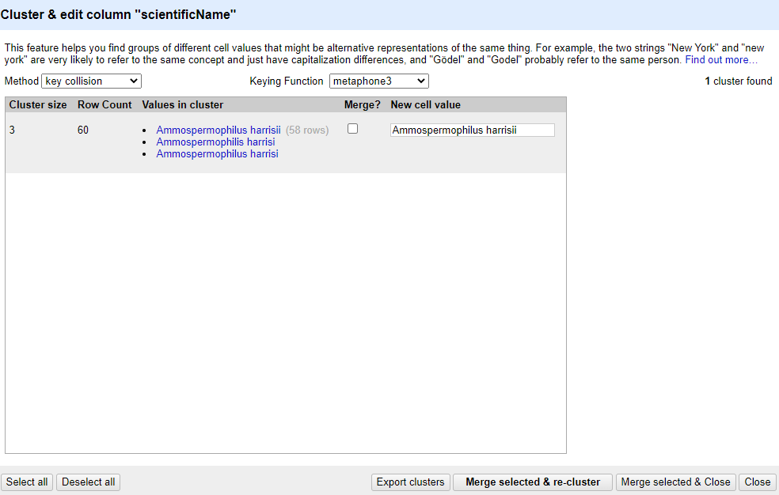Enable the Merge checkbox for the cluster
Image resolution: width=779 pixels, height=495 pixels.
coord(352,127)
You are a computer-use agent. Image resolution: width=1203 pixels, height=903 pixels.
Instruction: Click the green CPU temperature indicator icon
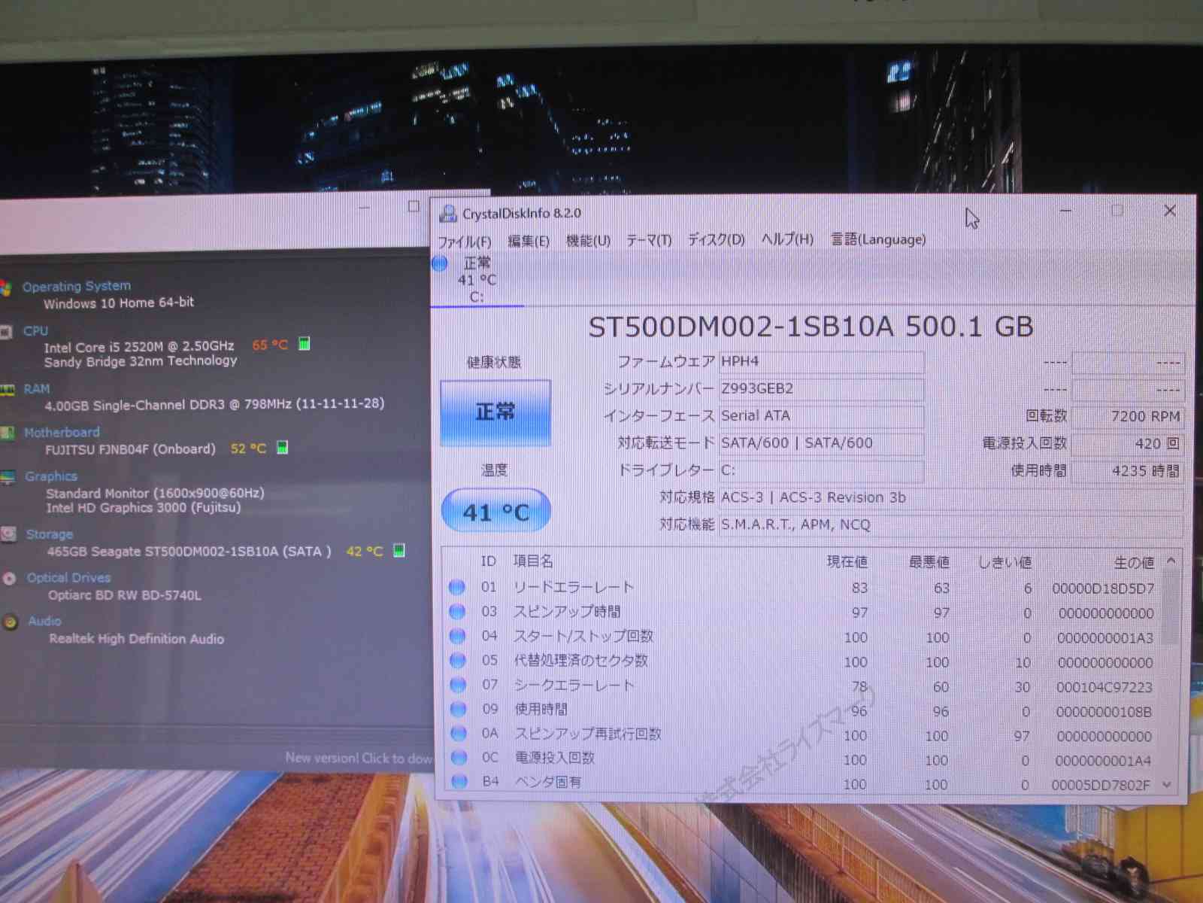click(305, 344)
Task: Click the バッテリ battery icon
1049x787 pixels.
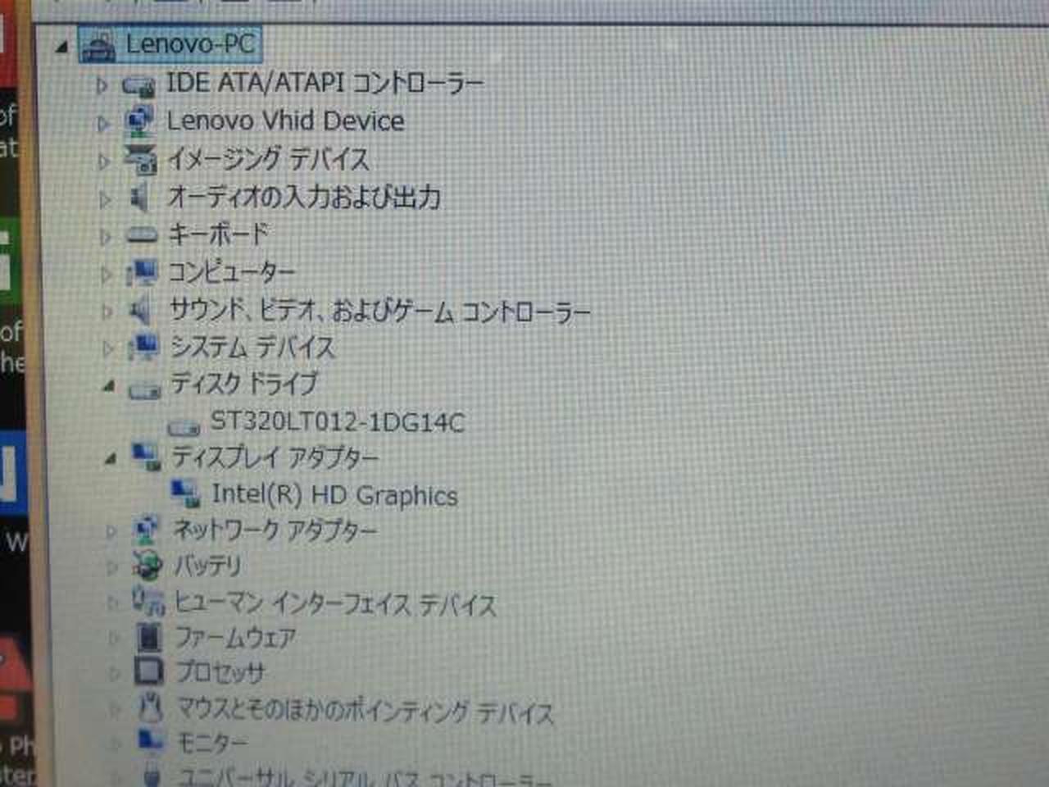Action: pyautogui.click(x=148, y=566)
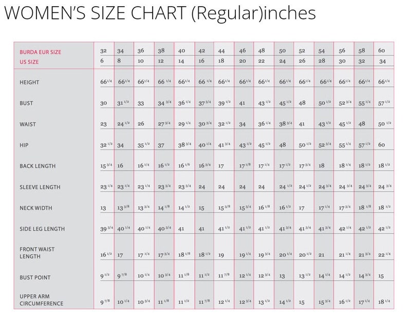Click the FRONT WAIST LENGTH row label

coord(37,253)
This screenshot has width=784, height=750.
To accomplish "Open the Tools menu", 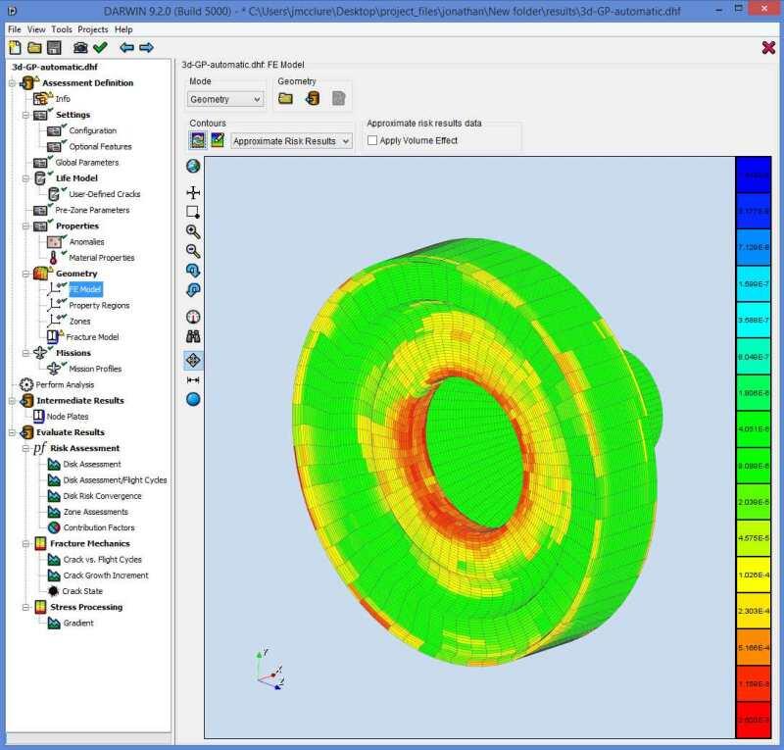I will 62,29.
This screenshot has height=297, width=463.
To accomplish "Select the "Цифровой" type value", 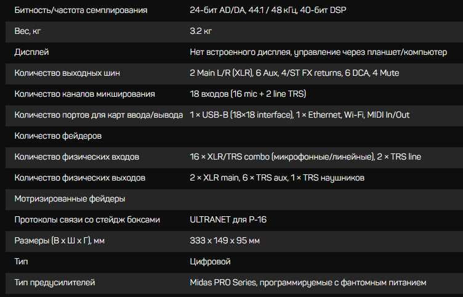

Exercise prompt -> Looking at the listing above, which lines hold "screenshot"? Copy every such line.

Expected answer ->
This screenshot has width=784, height=750.
This screenshot has height=297, width=463.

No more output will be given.